Onze wijsgeer Nadar is een vreselijke kwast, die vooral kwasterig door het
leven gaat als er vrouwen in de buurt komen.
Nu is er natuurlijk niets op
tegen in een roman een kwast als hoofdpersoon te laten fungeren, maar helaas
doet Floor Haakman dat zonder een greintje humor. Integendeel, het lijkt wel of
de schrijfster zelf niet in de gaten heeft hoe belachelijk zij haar eigen
hoofdpersoon steeds weet te maken. Zij lijkt hem in zijn uitspraken zelfs
volkomen serieus te nemen en daardoor ontkomt de lezer er niet aan te denken
dat ook de schrijfster zelf in al die filosofische rimram en in al die puberale
diepzinnigheden gelooft.
Nadar wil een nieuwe kleur
ontdekken en hij denkt: "Een kleur is bijna net zo moeilijk te beschrijven
als een geur. Zeker als het om een nieuwe gaat. Taal staat niet open voor
nieuwigheden, wil geen elementen accepteren die buiten de ooit opgemaakte
strakke indeling van de wereldlogica vallen. En al helemaal niet als er geen
woord voor is. Het is überhaupt de vraag of het er eigenlijk wel is".
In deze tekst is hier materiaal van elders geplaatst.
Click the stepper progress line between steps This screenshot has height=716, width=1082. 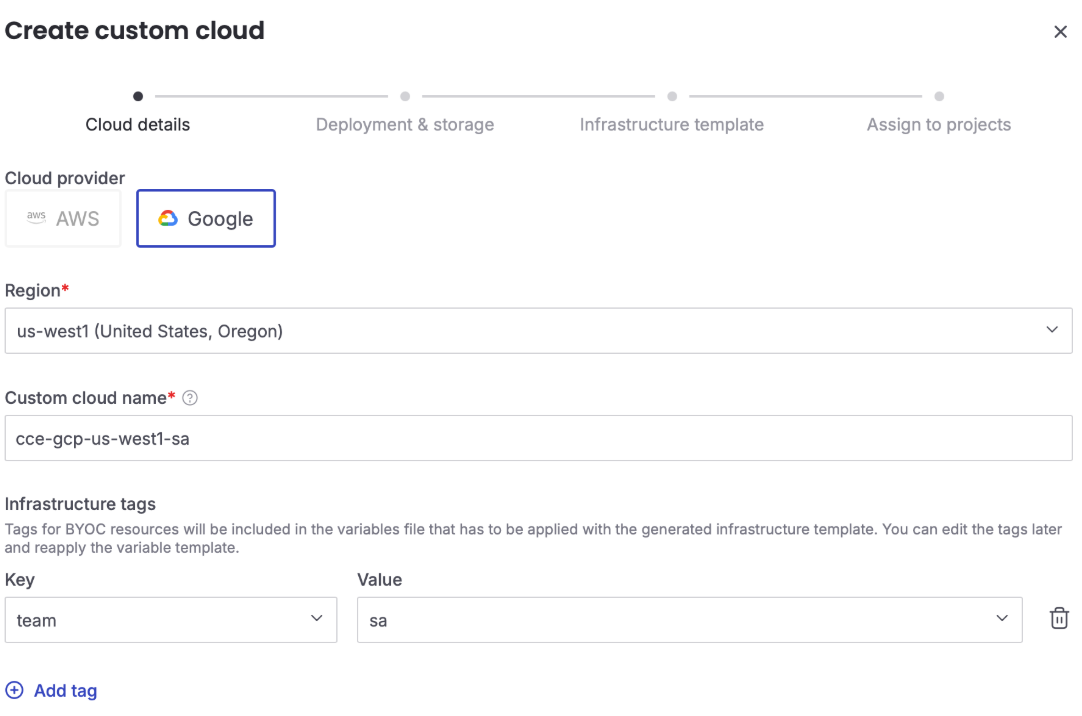point(270,96)
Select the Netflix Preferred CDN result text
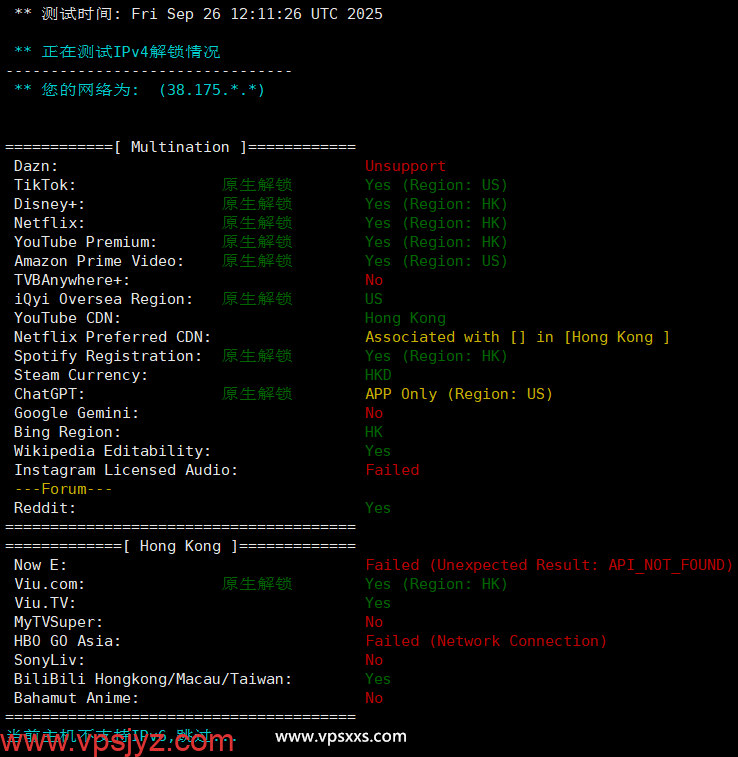 (x=517, y=337)
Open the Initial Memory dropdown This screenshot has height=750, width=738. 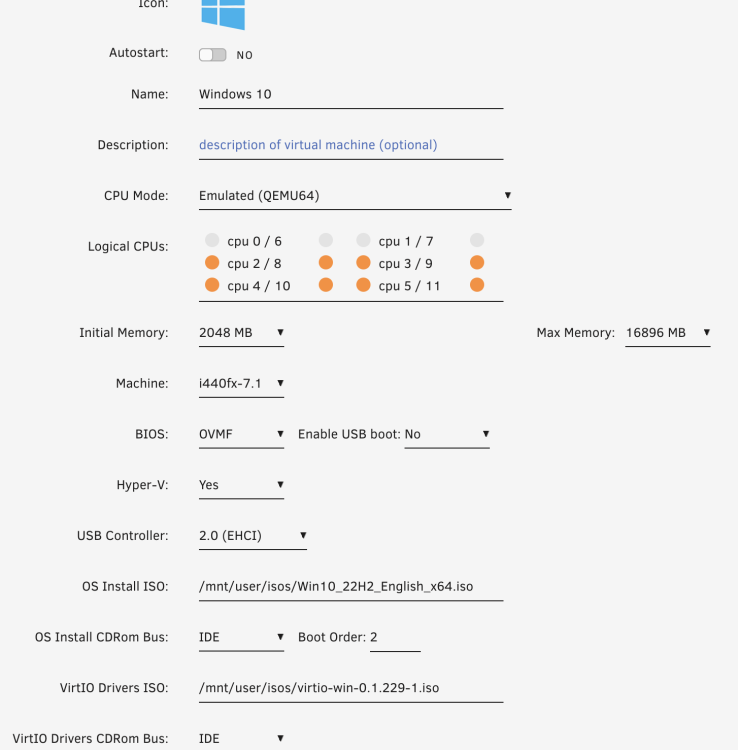[241, 333]
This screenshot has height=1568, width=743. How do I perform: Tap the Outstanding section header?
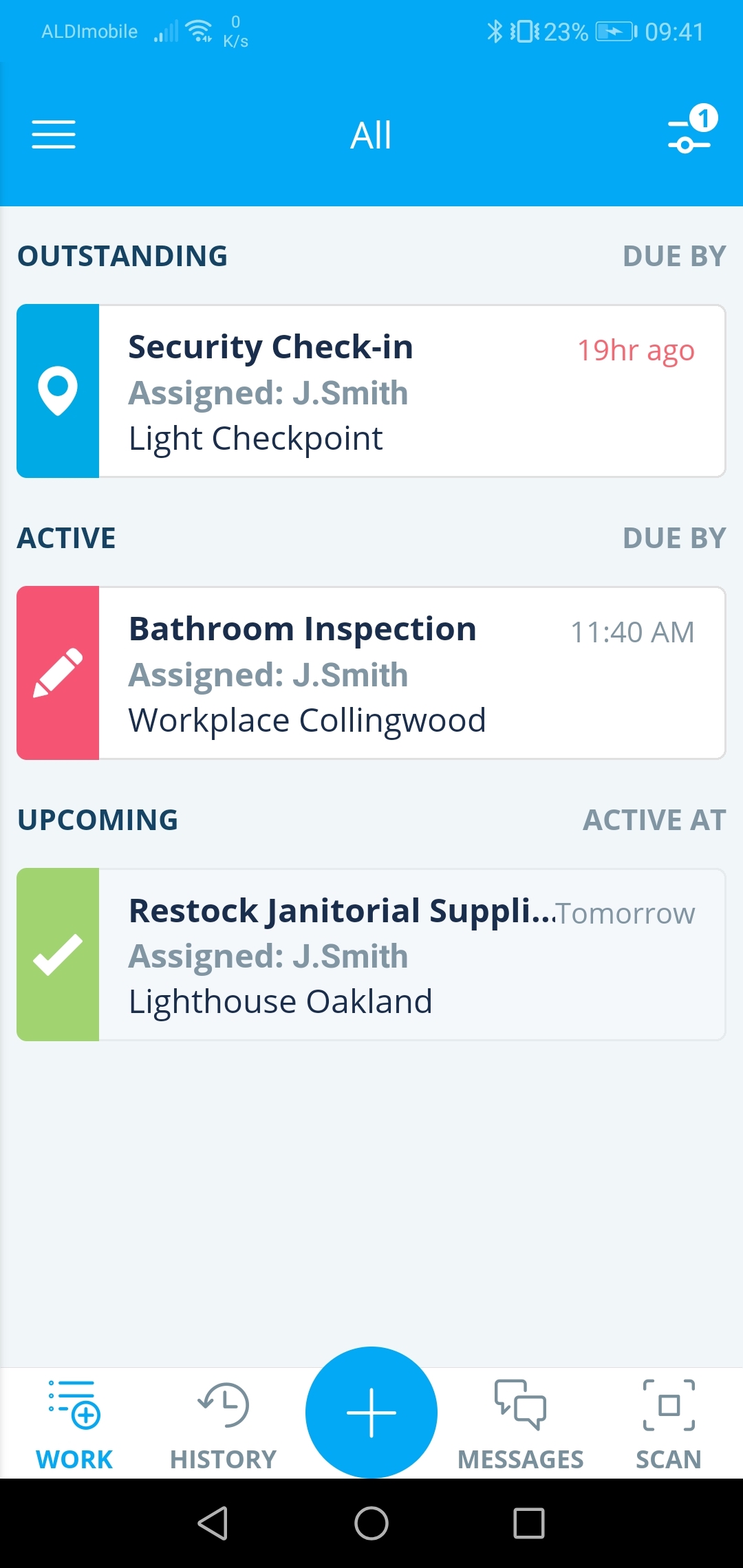pyautogui.click(x=122, y=256)
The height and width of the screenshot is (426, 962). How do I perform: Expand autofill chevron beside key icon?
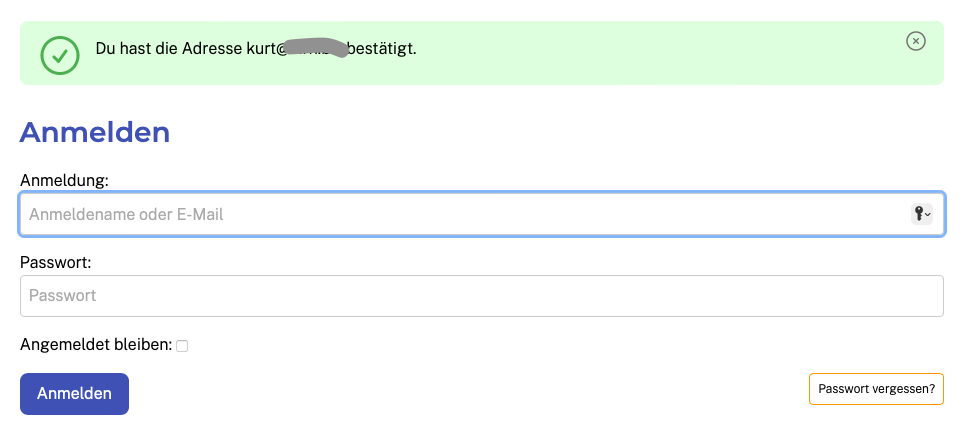coord(928,214)
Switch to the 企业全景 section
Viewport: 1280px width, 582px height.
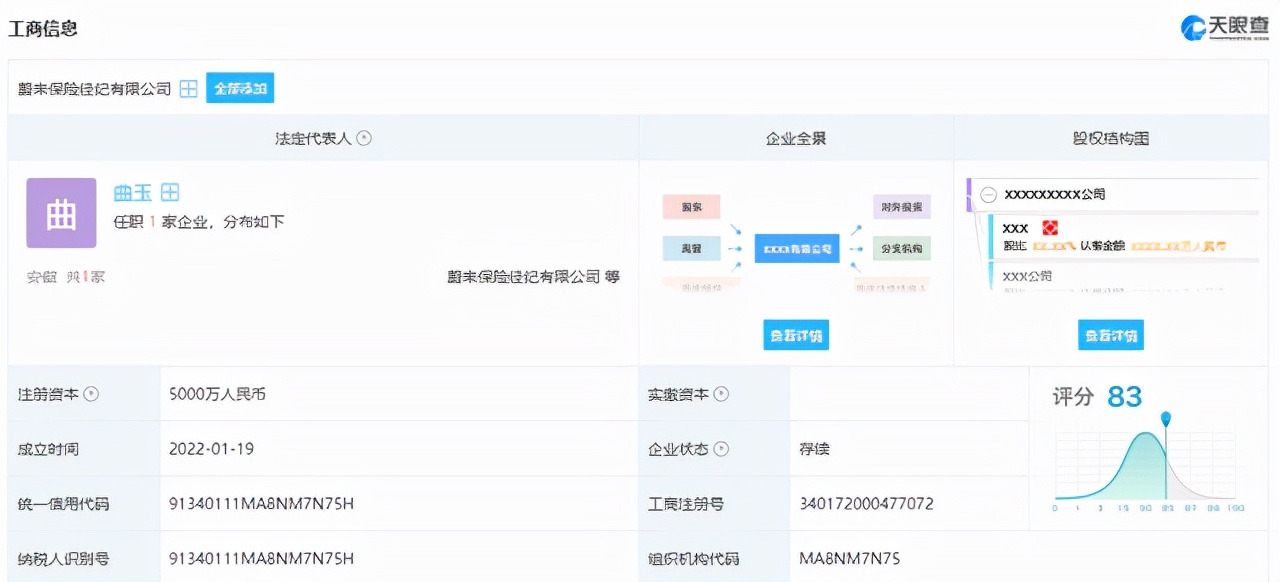795,139
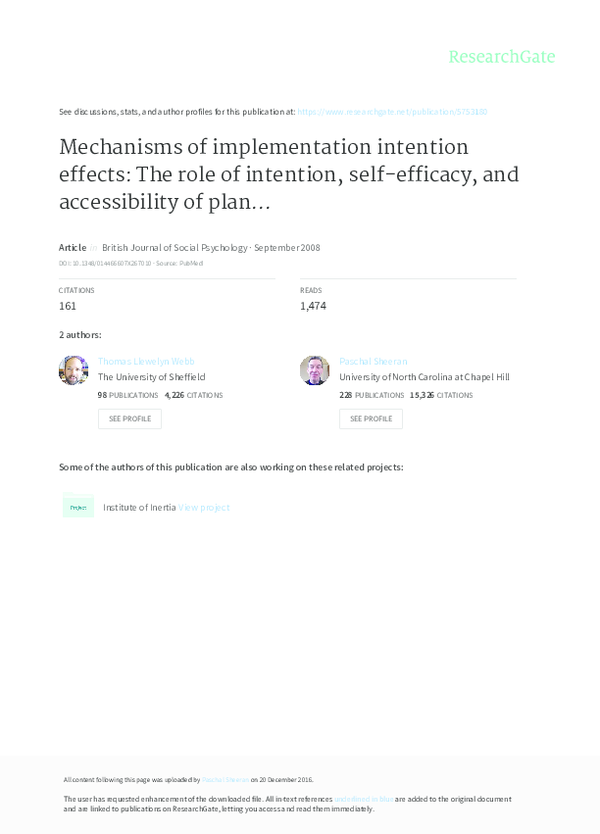Open the publication URL link

click(x=394, y=112)
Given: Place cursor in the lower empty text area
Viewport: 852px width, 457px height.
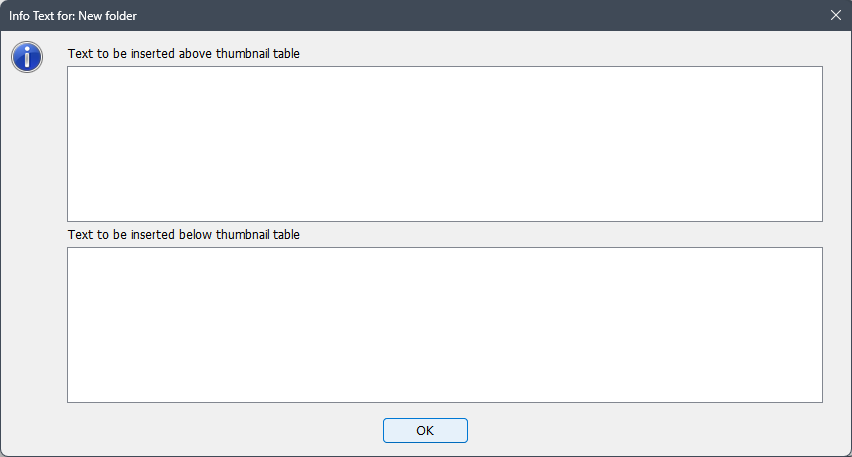Looking at the screenshot, I should pyautogui.click(x=444, y=325).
Nadar filosofeert over smaak en denkt: "Niks massaler dan de
persoonlijkheid. Hoe meer iets is toegespitst op het individu, hoe algemener,
banaler en lelijker het wordt. Bovendien moet je al die arme mensen niet
vergeten die nu zelf moeten beslissen wat mooi is".
Nadar hangt briefjes op in de
kamer die door Emma niet betreden mag worden. Die briefjes hebben teksten als:
"Waarom heet überhaupt Varken und nicht viel mehr Schwein?".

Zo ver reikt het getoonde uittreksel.